*** DATA FOR REVIEW Section Begins ***

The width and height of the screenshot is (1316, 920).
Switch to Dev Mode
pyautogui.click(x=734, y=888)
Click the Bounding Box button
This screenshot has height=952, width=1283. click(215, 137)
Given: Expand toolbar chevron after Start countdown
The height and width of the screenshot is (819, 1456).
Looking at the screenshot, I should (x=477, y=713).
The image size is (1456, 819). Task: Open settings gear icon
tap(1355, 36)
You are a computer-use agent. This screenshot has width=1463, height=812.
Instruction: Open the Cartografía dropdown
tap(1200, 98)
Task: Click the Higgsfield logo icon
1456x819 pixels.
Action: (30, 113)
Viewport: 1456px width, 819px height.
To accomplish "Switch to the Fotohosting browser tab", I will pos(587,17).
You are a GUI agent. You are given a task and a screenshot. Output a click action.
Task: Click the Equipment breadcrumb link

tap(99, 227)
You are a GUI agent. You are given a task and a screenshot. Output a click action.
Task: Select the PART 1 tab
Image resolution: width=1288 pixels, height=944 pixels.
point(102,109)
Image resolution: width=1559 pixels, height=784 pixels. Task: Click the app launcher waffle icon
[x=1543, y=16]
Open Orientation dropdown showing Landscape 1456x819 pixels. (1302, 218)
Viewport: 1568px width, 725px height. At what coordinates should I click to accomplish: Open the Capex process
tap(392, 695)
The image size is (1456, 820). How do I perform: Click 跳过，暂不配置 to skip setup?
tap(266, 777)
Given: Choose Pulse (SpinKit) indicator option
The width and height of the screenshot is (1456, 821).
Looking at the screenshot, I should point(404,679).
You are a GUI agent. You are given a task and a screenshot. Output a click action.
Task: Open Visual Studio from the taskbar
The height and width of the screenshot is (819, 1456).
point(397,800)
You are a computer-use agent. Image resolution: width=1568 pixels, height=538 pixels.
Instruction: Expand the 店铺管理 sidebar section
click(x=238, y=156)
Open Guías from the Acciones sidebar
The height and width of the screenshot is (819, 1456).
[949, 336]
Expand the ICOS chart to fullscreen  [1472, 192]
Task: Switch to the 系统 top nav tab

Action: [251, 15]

*** DATA FOR REVIEW Section Ends ***

PROBLEM DESCRIPTION
Please report every line of the listing that contains the string "from".

THE COMPLETED TASK
Task: Open Visual Studio from the taskbar
Open Guías from the Acciones sidebar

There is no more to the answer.